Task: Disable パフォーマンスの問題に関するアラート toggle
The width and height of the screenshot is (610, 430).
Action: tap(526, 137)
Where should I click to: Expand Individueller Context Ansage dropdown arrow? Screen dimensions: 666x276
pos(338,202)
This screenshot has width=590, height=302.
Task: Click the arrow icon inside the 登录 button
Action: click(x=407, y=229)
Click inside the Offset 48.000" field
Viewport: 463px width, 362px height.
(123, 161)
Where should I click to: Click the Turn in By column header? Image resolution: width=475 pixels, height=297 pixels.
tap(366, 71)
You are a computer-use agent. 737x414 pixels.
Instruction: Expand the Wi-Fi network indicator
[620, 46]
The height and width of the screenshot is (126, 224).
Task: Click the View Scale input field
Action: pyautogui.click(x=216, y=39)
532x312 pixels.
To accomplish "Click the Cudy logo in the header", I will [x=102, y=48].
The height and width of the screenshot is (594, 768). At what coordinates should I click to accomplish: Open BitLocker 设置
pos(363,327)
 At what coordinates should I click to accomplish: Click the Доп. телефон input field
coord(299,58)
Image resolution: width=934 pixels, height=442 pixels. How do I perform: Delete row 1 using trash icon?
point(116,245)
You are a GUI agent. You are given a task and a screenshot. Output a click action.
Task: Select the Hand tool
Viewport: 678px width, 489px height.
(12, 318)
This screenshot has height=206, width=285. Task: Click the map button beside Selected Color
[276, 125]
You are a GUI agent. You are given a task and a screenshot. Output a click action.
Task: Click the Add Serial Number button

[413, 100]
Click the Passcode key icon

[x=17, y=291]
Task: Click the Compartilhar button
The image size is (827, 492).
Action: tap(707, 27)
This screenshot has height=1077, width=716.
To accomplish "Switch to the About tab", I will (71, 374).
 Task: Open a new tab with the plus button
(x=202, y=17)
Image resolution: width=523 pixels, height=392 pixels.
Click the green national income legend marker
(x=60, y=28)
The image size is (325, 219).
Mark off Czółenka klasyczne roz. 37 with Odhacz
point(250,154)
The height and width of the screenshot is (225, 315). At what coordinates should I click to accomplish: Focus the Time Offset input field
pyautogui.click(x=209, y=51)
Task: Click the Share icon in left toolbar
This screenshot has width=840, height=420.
□ □ □ □ □ □ □
Please rewrite the rows above, changing "GUI agent" to "UI agent" and leaving everything else as it is.

* Output of the exercise *
Task: Disable パフォーマンスの問題に関するアラート toggle
The width and height of the screenshot is (610, 430).
Action: tap(526, 137)
Where should I click to: Expand Individueller Context Ansage dropdown arrow? Screen dimensions: 666x276
pos(338,202)
This screenshot has width=590, height=302.
Task: Click the arrow icon inside the 登录 button
Action: click(x=407, y=229)
Click inside the Offset 48.000" field
Viewport: 463px width, 362px height.
(123, 161)
Where should I click to: Click the Turn in By column header? Image resolution: width=475 pixels, height=297 pixels.
tap(366, 71)
You are a computer-use agent. 737x414 pixels.
Instruction: Expand the Wi-Fi network indicator
[620, 46]
The height and width of the screenshot is (126, 224).
Task: Click the View Scale input field
Action: pyautogui.click(x=216, y=39)
532x312 pixels.
To accomplish "Click the Cudy logo in the header", I will [x=102, y=48].
The height and width of the screenshot is (594, 768). At what coordinates should I click to accomplish: Open BitLocker 设置
pos(363,327)
 At what coordinates should I click to accomplish: Click the Доп. телефон input field
coord(299,58)
Image resolution: width=934 pixels, height=442 pixels. How do I perform: Delete row 1 using trash icon?
point(116,245)
You are a UI agent. You are given a task and a screenshot. Output a click action.
Task: Select the Hand tool
Viewport: 678px width, 489px height.
(12, 318)
This screenshot has height=206, width=285. Task: Click the map button beside Selected Color
[276, 125]
You are a UI agent. You are given a task and a screenshot. Output a click action.
Task: Click the Add Serial Number button

[413, 100]
Click the Passcode key icon

[x=17, y=291]
Task: Click the Compartilhar button
The image size is (827, 492).
Action: tap(707, 27)
This screenshot has height=1077, width=716.
To accomplish "Switch to the About tab", I will (71, 374).
 Task: Open a new tab with the plus button
(x=202, y=17)
Image resolution: width=523 pixels, height=392 pixels.
Click the green national income legend marker
(x=60, y=28)
The image size is (325, 219).
Mark off Czółenka klasyczne roz. 37 with Odhacz
point(250,154)
The height and width of the screenshot is (225, 315). At what coordinates should I click to accomplish: Focus the Time Offset input field
pyautogui.click(x=209, y=51)
Task: Click the Share icon in left toolbar
This screenshot has width=840, height=420.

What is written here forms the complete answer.